Catholic cleric quits over sex scandal
Sydney - A senior Catholic official embroiled in a sex abuse scandal in Australia resigned from government duties on Thursday, saying he did not wish the issue to become a distraction.
Adelaide vicar-general Monsignor David Cappo stepped down as chair of the Mental Health Commission after claims that he failed to properly investigate the rape of a young man who is now an Anglican archbishop in the 1960s.
One of the alleged perpetrators, a practising priest, was named in parliament this week by independent Senator Nick Xenophon, who accused Cappo of not acting on the victim's complaints, made some four years ago.
Cappo said he "emphatically rejected any suggestion that I or the Church handled the complaint by John Hepworth with anything other than proper and due diligence", but he had decided to leave his government role.
"This matter has the potential to distract from the important work of the newly-formed Mental Health Commission.
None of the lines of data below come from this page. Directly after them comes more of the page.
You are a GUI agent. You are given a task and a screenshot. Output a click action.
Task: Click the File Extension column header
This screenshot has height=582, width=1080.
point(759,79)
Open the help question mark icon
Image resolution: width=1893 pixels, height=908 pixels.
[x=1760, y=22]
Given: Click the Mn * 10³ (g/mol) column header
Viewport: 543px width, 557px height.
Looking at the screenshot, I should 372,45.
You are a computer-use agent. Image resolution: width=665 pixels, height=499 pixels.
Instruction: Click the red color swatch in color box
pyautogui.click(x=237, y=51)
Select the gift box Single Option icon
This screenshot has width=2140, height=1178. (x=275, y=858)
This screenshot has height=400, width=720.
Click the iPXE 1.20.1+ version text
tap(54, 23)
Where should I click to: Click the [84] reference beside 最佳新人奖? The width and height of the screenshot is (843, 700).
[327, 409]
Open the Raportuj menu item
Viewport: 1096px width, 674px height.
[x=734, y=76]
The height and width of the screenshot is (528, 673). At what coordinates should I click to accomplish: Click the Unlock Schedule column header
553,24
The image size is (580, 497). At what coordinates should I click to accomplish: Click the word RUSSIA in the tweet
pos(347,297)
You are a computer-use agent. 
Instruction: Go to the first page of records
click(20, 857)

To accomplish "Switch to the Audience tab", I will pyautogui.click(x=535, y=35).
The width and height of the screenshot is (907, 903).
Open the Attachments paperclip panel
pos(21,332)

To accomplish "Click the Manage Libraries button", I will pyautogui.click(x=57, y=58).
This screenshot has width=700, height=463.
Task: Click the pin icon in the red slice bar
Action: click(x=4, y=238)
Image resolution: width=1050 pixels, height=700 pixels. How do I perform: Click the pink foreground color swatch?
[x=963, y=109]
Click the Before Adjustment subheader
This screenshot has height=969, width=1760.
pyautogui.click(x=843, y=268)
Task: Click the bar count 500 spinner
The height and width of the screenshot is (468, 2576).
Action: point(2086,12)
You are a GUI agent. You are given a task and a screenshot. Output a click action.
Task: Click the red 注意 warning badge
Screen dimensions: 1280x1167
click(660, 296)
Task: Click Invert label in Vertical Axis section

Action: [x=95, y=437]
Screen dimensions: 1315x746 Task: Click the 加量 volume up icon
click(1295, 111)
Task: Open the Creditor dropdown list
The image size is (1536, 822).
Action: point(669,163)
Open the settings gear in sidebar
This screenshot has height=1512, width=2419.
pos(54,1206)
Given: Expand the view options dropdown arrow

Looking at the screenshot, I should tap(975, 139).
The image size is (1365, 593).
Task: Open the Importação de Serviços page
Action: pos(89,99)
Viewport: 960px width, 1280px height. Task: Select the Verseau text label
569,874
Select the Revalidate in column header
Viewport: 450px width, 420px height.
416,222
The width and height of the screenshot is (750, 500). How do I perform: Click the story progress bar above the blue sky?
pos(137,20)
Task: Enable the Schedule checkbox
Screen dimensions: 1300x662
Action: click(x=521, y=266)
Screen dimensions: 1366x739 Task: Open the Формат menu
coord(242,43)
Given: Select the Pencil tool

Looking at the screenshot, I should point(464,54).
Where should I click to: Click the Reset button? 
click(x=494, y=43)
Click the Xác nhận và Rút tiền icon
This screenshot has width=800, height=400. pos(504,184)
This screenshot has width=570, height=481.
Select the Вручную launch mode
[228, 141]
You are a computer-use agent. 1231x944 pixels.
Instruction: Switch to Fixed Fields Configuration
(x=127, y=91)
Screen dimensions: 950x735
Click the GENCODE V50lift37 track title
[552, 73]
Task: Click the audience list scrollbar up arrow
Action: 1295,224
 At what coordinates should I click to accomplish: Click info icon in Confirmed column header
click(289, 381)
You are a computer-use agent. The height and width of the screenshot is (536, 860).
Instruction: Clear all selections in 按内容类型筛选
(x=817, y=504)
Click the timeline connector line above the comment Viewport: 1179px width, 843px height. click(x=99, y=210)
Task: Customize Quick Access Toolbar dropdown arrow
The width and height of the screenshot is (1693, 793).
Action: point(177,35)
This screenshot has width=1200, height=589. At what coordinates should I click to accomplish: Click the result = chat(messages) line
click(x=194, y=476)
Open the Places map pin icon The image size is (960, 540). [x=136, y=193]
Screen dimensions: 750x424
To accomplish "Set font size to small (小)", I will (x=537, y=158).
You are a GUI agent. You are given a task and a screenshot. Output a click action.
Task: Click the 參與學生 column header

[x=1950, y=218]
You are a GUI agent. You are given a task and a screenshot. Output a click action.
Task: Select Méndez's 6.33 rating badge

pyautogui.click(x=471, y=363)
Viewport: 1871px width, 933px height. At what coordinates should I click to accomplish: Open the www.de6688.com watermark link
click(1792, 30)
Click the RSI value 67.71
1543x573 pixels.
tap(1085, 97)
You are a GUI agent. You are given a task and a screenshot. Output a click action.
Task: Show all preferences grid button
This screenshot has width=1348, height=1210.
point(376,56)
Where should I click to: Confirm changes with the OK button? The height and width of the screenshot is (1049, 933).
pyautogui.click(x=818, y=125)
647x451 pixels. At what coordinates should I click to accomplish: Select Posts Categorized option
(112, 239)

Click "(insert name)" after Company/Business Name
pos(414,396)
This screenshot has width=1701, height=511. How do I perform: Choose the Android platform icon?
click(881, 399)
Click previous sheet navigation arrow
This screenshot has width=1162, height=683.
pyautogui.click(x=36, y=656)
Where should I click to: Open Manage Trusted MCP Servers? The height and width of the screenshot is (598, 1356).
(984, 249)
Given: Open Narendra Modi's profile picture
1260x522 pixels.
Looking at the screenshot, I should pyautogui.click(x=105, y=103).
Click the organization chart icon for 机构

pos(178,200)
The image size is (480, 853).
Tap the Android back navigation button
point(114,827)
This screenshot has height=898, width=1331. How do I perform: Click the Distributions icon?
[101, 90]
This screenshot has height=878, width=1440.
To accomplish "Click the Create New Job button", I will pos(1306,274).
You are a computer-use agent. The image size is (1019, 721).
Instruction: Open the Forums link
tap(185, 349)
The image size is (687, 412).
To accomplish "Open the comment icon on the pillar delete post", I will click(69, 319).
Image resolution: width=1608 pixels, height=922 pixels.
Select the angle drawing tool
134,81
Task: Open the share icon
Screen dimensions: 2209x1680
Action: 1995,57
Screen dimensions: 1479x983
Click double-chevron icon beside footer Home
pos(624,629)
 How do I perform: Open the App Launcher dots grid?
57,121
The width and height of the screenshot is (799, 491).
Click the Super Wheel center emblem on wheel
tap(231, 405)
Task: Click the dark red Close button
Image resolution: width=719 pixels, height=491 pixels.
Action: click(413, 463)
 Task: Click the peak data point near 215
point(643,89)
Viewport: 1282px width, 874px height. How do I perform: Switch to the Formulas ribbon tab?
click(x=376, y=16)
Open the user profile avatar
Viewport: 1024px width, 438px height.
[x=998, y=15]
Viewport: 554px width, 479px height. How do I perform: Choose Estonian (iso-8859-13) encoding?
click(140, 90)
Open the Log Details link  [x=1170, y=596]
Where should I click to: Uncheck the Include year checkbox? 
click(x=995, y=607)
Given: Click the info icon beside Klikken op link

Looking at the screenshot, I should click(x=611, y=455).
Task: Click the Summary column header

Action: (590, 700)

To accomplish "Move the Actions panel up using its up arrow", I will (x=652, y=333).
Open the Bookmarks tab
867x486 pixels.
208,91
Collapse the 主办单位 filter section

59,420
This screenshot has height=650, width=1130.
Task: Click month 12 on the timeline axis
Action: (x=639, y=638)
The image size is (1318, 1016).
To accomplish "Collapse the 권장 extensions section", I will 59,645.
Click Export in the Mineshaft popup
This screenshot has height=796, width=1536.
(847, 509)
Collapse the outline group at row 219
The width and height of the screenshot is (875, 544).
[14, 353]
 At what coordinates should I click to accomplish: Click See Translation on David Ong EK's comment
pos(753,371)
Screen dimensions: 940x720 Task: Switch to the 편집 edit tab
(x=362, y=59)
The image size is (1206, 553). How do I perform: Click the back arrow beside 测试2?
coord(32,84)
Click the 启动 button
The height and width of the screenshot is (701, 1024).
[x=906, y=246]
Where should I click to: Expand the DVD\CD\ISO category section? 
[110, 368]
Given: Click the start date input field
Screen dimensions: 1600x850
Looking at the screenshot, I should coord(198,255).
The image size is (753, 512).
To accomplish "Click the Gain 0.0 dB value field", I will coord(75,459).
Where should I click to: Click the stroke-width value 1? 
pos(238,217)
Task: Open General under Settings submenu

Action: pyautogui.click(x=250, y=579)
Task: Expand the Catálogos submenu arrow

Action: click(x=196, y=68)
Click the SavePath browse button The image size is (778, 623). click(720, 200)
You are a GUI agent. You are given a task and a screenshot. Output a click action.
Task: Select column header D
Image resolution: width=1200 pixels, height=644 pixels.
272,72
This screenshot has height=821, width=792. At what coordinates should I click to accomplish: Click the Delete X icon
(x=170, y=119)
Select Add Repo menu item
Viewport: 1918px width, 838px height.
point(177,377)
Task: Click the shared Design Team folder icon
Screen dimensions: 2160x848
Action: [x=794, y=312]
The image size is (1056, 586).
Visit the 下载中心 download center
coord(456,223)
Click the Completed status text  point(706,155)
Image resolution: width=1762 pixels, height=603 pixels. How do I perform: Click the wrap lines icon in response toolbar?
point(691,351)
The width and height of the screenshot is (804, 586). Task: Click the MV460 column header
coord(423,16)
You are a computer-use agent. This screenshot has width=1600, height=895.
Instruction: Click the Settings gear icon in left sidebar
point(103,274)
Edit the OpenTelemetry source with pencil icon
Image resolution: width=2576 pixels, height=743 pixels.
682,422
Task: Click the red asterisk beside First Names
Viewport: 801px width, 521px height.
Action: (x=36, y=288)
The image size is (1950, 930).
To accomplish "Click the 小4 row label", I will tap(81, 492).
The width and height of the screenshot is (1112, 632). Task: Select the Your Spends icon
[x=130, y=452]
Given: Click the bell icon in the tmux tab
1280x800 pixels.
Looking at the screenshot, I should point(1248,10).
I cannot allow that to occur," he said in a statement.
He also resigned as deputy chief of the government's social inclusion policy panel.
Xenophon had questioned whether Cappo's failure to act in a "timely and decisive manner" on Hepworth's allegations made him unsuitable for the mental health role.
Hepworth, who was trained and ordained as a Catholic but converted to the Anglican church in the 1970s, said he was raped and sexually abused over 12 years from the age of 15 by two priests and a seminary student.
Two of the men are now dead but the third, named in parliament on Tuesday as Monsignor Ian Dempsey, still runs a parish in the state of South Australia.
Dempsey categorically denied Hepworth's allegations, currently being investigated by the Archdiocese, saying they were unsubstantiated and "are said to relate to events that occurred some 45 years ago".